= Work to be completed =
Reproduce the rows below word for word, starting at the line that contains "Task: Toggle the F3 indicator light" and ending with the last row. Leave the pictures out of your answer.
+++
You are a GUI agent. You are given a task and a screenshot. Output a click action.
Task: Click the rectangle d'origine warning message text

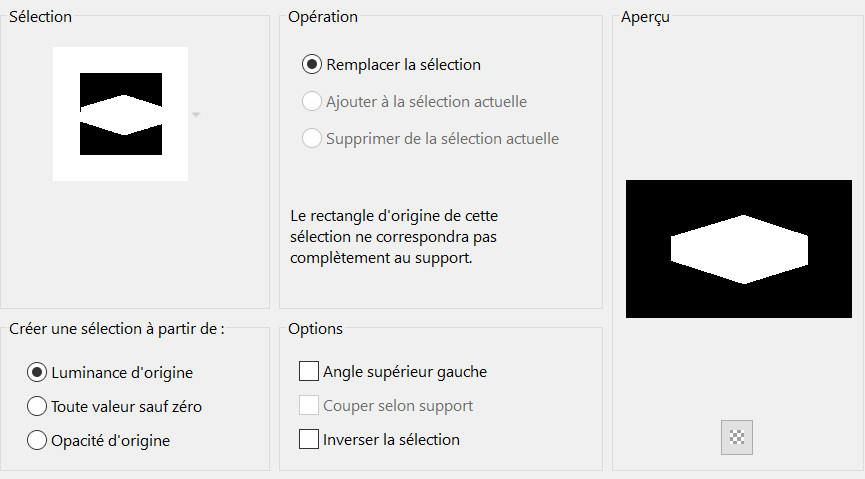click(x=404, y=236)
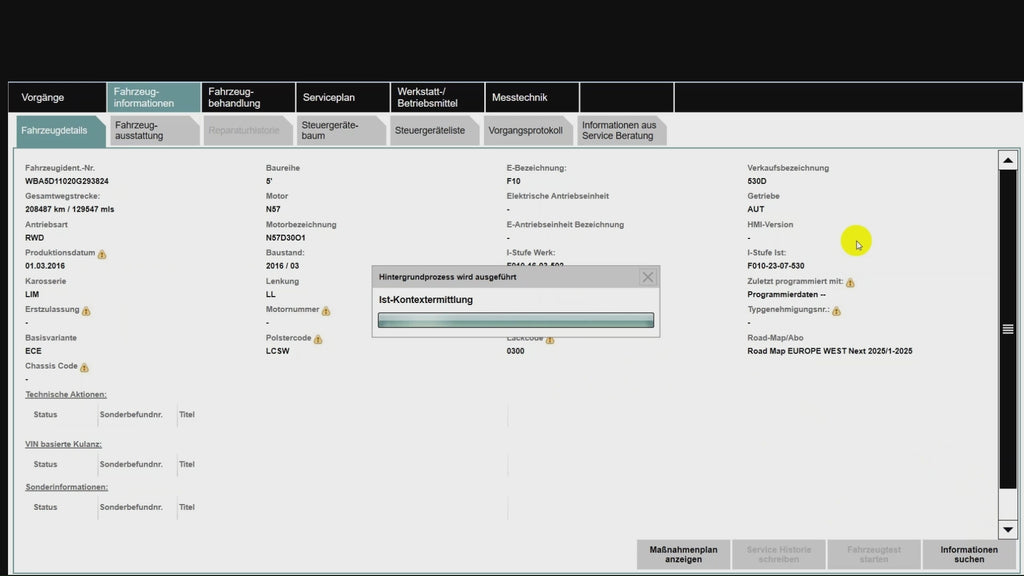Close the Hintergrundprozess dialog
1024x576 pixels.
[x=648, y=277]
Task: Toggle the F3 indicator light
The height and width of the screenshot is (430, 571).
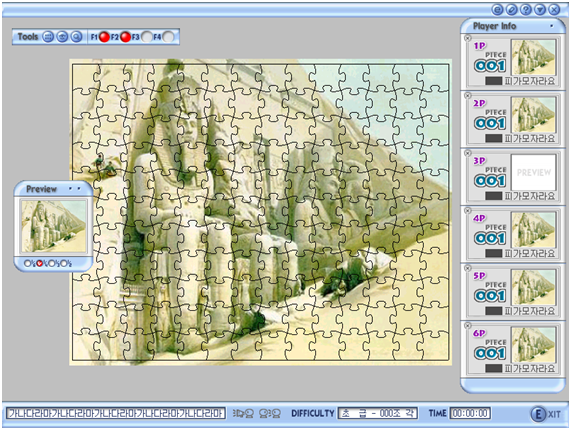Action: click(147, 37)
+++
= The answer =
Task: Toggle the F3 indicator light
The height and width of the screenshot is (430, 571).
Action: click(147, 37)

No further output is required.